"There is no greater agony than bearing an untold story inside you."
This quote by Maya Angelou appeared in
The Writer's Almanac, April 4, 2011. The brief article commemorates her birthday, which also notes April 4 as the day Dr. Martin Luther King, Jr. was assassinated in 1968, on what was then Maya Angelou's 40th birthday.
Once a friend took me to hear Dr. Maya Angelou speak at event held in a university arena, a large venue so that thousands could see her in person. Maya Angelou seemed small against a backdrop where competing teams in sporting events devour that space, a poet's tiny voice crying in the wilderness.
Unimpressed by the speaker, for me the best part about being there was being there with my friend.
Now, years later, a connection between Maya Angelou and me sparked when I read that quote, as if an arc of current suddenly breached the philosophical and physical, as well as theological space that separates us.
I bear an untold story. It helps to know that someone understands that agony, the weight of bearing.
Every day I confront my writer self with the question of whether I will ever tell that story. If I write that story, will someone publish it? If published, who would read it? Does anyone care either way?
In a way, I wish I had someone else's story to tell. I continue a love affair with reading other people's stories. Captivated, I fully appreciate the writer's ability to tell their story well. Reading The Pioneer Woman's
Black Heels to Tractor Wheels, I wish I had a frolicking love story to tell.
That's what scares me. What happens when a writer releases his or her words to readers? Best line from Back to the Future, "I don't think I could take that kind of rejection."
However, I want to write the book I was born to write, to somehow tell a coherent story that makes sense of my life. Rather than report facts or record incidents, I need to craft the story. But I have been trained to write reports. About writing, I still have a lot to unlearn.
The reporter me has a just the facts detachment, a kind of third eye, which keeps me a safe distance from the emotional pain of a childhood fraught with uncertainty about everything. You never know what's behind Door Number Three. Surviving a tumultuous, extended period of confusion, all I ever wanted was to feel safe.
Writing about your life is not safe.
What has occurred to me though, looking in the rearview mirror, all the really dramatic stuff happened at the beginning, as I held on for dear life to my mother's flapping coattails.
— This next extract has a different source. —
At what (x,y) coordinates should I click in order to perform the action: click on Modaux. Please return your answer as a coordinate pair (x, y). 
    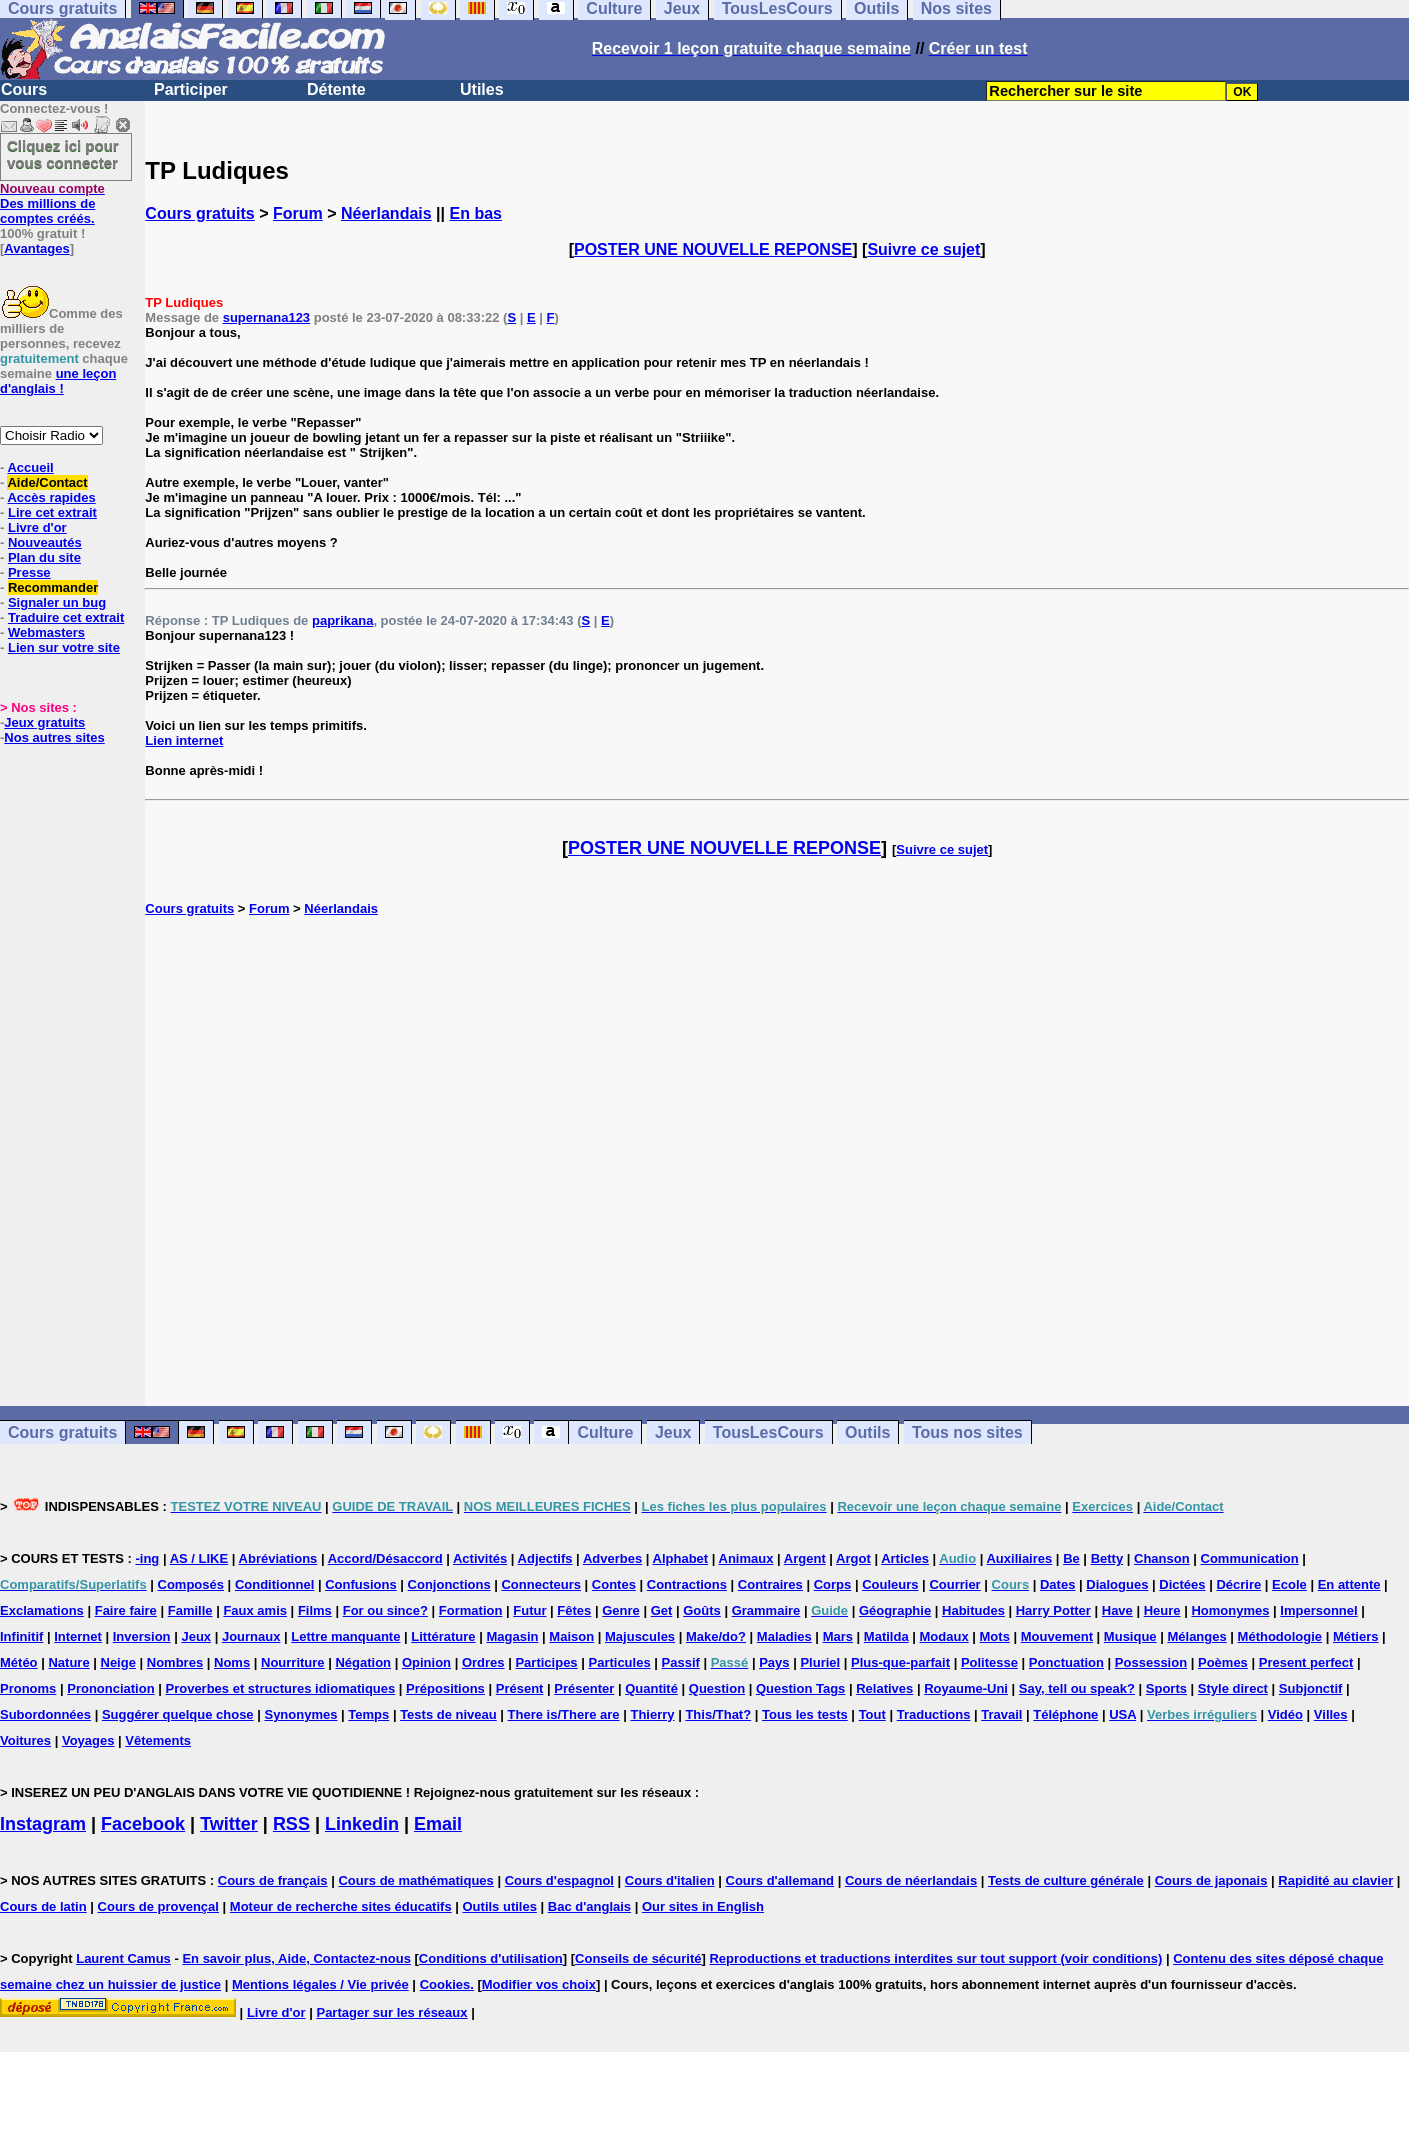
    Looking at the image, I should click on (944, 1636).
Near the end of her life, knowing she would die with cancer, my mother wrote a brief summary of her life. "My
checkered life," she called it, and while not her obvious meaning, if I envision a chess board, I can see that my mother never did anything in an ordered way.
Yet in living my life, I have tried to overcompensate for her disorder. A curious tension between us continues long since her departure.
Thus, I bear the burden of an untold story inside me. My story involves the most interesting person I ever knew. I seek to honor the life that my mother lived because with all her wild and random choices, she managed to shape mine.
Today, I have Maya Angelou to thank for inspiring me to keep writing.